Troy Hazard is an internationally renowned conference presenter who has literally ‘been there, done that’. Through the 20 years of private enterprise Troy has experienced and the 11 companies he has owned, he has amassed a great depth of knowledge, with literally hundreds of case studies and stories to tell on a range of topics.
In addition, his core business for the last 20 years has been as a business consultant to some of the world’s leading brands including Goodyear, Coles Myer, Flight Centre, Baskin Robbins, Subway and many more.

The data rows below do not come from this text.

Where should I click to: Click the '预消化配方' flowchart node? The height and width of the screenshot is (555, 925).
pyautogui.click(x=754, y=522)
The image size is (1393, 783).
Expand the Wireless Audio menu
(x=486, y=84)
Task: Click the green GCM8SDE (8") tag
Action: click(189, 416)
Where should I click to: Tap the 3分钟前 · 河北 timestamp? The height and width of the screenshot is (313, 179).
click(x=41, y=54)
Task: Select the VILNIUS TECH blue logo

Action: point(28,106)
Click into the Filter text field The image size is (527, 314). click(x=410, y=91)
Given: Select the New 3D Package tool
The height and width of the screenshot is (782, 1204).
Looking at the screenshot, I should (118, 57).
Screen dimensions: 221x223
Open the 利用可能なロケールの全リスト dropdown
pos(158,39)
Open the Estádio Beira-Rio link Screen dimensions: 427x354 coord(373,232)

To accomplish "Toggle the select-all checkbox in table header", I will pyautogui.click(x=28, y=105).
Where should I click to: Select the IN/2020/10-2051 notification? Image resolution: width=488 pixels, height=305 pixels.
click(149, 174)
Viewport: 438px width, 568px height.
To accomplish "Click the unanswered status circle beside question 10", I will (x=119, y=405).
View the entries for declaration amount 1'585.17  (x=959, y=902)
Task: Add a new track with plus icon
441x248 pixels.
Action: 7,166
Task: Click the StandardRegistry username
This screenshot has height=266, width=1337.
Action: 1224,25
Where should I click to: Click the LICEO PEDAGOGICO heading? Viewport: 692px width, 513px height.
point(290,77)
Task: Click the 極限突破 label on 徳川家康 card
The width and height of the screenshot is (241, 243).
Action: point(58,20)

MO: Can you talk a bit about your journey from having no idea what you wanted to be when you grew up to becoming a successful serial entrepreneur? What did your turning point look like?
Troy: HA! – I’m not sure anyone will want to scroll down that far to read that story! I had an interesting start in private enterprise I literally fell into small business.
In 1989 I was working for a radio station and I was putting in back to back 18 hour days month on month. After months of not seeing daylight, one morning I snapped, I barreled into my bosses’ office and after a short conversation, I was unemployed! I got home that night and after a few rums, I rang my mother and said, ‘I think I’m out of a job, I think I might go renovate houses and see if I can make a buck out of that, the property market seems to be moving well’. Her response was, ‘ son, you don’t know one end of a hammer from the other, how are you going to do that?’ To her credit she was right, and to her credit she also back me in and we both put $30k into an account and started a business together and called it ‘New Address’. She was an interior decorator so she did all the cosmetic stuff, I did the property deals and hired the contractors, and together we renovated 13 properties in the next 18 months. And so the journey started.
I still didn’t have any idea of what I wanted to be when I grew up, but I did know it was not working for anyone ever again.
With the money we made from that we started to get into other businesses. A recording studio, an advertising agency, and then we fell into the franchise world, eventually becoming a leading consulting business in the space. Franchising was to become the cornerstone business over 25+ years and the anchor for all of the other businesses I invested in. But despite a reasonable amount of success, I still hadn’t worked out what I wanted to be when I grew up.
I’d become pretty good at spotting a business in distress and working out how to flip it, like we flipped homes in the past, or finding a gap in the market and working out how to capitalize on that, but the purpose was still missing.
And by ‘purpose’ I don’t mean that in order to be fulfilled I needed to find the cure for cancer, or a strategy for world peace, just a simple purpose for this journey.
It wasn’t until the late nineties that I started to get a real feel for why I was doing things in business, and not just what I was doing in business. And with that understanding I developed greater purpose, and in turn a more focus on what I should be doing to fulfill that purpose.
MO: Who inspires you?
Troy: I’ve had a number of inspirational figures and mentors over the years, many of whom are not public figures, but have been a very private influence on the journey. And while I have learnt so many great things from them, I think my parents for sure have been the most inspirational. They gave me the work values that have been instrumental in keeping me focused when we’ve been in some tight spots.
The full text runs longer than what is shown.